On Wednesday Intel shifted its Tera-scale Computing Research Program into second gear by demonstrating a 48-core x86 processor. The company is intending to use the new chip as a research platform for the purpose of lighting a fire under manycore computing.
According to Intel, the new chip boasts 1.3 billion transistors and is built on 45nm CMOS technology. Its distinction is that it contains the largest number of Intel Architecture (IA) cores ever assembled on a single microprocessor. As such, it represents the sequel to Intel’s 2007 “Polaris” 80-core prototype that was based on simple floating point units. While the latter chip was said to reach 2 teraflops, the company is not talking about performance for the 48-core version.

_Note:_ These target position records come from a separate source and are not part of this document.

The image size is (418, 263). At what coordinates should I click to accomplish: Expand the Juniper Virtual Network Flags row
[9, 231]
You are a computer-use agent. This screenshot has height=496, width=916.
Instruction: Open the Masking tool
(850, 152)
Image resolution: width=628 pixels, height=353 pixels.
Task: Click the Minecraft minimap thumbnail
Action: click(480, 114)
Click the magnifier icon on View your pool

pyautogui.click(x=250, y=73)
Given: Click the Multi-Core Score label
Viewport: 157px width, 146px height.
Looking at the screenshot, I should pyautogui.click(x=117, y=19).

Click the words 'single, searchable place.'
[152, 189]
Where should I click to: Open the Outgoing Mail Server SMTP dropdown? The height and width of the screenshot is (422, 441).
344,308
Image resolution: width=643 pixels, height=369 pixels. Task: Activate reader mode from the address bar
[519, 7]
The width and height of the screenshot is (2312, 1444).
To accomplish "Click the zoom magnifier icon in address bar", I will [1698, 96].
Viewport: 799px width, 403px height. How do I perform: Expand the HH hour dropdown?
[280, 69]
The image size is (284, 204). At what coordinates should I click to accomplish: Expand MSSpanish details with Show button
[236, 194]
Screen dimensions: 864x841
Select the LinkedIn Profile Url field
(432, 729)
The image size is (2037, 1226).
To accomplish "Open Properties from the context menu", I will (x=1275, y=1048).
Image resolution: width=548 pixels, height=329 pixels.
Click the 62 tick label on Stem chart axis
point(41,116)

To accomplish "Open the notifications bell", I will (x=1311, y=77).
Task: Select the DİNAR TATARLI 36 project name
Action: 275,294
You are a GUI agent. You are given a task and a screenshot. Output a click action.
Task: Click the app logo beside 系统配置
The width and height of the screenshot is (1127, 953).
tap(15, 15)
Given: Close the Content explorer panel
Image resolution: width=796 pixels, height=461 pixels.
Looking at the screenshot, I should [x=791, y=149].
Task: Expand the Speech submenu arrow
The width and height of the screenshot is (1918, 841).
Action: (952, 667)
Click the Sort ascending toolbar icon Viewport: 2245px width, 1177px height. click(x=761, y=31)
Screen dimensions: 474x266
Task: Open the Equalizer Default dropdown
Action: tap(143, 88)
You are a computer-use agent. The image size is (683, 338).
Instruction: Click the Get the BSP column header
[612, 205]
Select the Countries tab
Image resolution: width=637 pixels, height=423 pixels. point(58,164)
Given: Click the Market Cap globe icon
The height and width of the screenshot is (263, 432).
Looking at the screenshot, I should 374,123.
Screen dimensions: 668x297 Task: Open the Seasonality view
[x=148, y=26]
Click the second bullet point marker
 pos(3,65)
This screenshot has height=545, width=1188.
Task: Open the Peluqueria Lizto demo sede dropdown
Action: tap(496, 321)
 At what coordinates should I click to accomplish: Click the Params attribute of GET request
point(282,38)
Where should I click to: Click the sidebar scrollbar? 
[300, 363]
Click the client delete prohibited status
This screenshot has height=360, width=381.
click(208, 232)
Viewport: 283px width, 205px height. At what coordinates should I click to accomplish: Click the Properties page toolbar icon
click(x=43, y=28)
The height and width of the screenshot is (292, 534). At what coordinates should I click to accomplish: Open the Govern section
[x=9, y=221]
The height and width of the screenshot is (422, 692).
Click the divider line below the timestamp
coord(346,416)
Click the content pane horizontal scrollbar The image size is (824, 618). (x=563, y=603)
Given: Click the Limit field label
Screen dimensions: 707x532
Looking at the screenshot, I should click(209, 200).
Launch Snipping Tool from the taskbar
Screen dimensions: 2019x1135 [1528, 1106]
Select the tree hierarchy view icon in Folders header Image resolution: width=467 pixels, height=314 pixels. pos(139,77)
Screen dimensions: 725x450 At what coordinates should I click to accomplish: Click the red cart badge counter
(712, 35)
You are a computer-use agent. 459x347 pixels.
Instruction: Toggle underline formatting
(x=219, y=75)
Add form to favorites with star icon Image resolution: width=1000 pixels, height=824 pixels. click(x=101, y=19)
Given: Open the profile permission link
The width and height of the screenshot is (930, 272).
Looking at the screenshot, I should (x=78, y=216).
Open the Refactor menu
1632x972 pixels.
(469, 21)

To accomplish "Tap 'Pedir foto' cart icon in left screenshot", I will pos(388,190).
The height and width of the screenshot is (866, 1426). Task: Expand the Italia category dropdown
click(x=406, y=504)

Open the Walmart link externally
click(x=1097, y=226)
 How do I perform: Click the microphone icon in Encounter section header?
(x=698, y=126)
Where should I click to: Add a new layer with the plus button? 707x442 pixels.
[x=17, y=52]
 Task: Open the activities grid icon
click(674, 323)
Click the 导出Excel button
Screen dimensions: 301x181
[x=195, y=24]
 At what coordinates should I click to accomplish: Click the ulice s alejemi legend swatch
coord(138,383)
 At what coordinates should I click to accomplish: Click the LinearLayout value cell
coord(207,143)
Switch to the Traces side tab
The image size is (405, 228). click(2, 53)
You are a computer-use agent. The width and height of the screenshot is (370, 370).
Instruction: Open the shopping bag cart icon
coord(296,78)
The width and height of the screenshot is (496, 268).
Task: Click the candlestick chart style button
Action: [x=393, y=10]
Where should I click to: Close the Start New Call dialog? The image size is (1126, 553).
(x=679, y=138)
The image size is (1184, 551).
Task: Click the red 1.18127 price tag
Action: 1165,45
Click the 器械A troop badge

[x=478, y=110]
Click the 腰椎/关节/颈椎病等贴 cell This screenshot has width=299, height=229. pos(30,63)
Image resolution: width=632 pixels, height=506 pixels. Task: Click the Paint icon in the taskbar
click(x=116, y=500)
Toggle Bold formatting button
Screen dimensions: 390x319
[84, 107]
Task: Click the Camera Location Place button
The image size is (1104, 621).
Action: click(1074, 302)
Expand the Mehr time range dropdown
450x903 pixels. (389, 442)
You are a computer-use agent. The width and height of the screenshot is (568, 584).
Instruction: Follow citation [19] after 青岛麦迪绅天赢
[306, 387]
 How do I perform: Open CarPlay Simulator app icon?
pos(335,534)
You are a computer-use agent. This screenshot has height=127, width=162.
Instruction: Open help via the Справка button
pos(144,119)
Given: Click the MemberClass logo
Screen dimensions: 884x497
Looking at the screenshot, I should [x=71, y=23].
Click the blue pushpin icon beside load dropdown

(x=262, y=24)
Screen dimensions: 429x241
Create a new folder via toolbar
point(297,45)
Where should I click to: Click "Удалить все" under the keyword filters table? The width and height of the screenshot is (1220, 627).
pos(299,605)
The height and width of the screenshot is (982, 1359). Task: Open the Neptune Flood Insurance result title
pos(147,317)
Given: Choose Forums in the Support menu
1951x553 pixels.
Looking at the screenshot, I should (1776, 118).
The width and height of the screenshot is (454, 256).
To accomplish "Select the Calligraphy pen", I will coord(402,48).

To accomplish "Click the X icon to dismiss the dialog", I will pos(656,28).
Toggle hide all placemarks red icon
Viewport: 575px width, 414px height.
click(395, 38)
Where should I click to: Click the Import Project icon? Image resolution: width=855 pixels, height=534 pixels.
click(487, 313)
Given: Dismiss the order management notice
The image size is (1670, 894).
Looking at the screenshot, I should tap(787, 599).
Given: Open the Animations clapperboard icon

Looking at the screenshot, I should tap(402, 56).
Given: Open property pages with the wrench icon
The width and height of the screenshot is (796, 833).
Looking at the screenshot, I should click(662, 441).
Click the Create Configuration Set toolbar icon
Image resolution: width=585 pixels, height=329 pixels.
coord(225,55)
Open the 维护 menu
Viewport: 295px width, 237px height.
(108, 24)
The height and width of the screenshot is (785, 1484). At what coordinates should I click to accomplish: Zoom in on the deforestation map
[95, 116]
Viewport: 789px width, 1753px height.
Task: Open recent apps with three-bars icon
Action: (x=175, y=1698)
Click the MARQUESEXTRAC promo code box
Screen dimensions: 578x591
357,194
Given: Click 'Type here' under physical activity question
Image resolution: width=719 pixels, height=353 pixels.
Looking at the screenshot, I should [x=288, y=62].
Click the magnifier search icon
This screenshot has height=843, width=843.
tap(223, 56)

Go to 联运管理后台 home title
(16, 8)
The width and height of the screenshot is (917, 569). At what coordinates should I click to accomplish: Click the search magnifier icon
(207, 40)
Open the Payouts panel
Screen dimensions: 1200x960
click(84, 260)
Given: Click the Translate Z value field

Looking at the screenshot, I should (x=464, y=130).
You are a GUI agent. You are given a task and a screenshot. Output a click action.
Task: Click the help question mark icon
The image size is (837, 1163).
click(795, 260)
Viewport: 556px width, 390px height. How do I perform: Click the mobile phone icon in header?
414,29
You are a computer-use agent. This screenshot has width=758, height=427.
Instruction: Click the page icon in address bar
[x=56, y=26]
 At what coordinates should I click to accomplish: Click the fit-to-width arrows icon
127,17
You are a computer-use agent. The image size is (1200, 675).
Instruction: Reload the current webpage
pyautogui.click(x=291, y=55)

It’s worth mentioning that Intel is not blazing completely new territory here. Tilera already offers 32- and 64-core general-purpose processors (albeit non-x86) and previewed a 100-core version in October. Those chips are aimed at digital multimedia applications, networking gear, wireless infrastructure, and cloud computing.
Intel’s 48-core offering is not intended for commercial use at all. Rather it will be used to help software researchers figure out how real applications can scale from dozens to thousands of cores. It can also be used as a testbed to experiment with new parallel computing models and applications. Intel plans to distribute at least a 100 of the experimental chips to commercial and academic researchers. Since the new chip incorporates “fully functional” IA (32-bit) cores, existing software should port with relative ease.
Intel is labeling the device a “Single-chip Cloud Computer” (SCC), presumably to emphasize the processor’s resemblance to a shrink-wrapped datacenter. It’s probably more accurate to simply call it a cluster-on-a-chip, considering it is essentially a bunch of cores hooked together by an on-chip network. Specifically, the processor contains 24 dual-core tiles, arranged in a two-dimensional 6-by-4 layout. Main memory is accessed via four on-chip DDR3 memory controllers. Each tile comes with its own router that connects the tiles to the network fabric.
Probably the most important feature of the network is its hardware support for message passing, which should provide a very high-performance environment for many cluster applications. Alternatively, a software-managed shared-memory model may be employed by codes that communicate via global data.
Each core contains its own L2 cache. But unlike most modern CPU designs, the SCC doesn’t offer hardware cache coherence. Instead, it offloads that task to the software, which has to coordinate reads and writes between all the caches. In this case, Intel opted to trade off programming ease with hardware simplicity.
Fine-grained power management allows the processor to scale from a low of 25 watts up to a maximum of 125 watts. Each tile can run at a different frequency, while each row of four tiles can be run at a different voltage. There’s also voltage and frequency controls for the network and the memory controllers. Like cache coherence, all power management is controlled via software.
The potential application area is actually much larger than the examples cited above. Given that CPUs with dozens of cores will eventually be a mainstay across most IT market segments, it is anticipated that new parallel computing applications will emerge as manycore makes its way from servers into the desktop and mobile arena. At least that’s what Intel is hoping.
Details about the new microprocessor will be formally presented at the International Solid-State Circuits Conference on February 8 in San Francisco.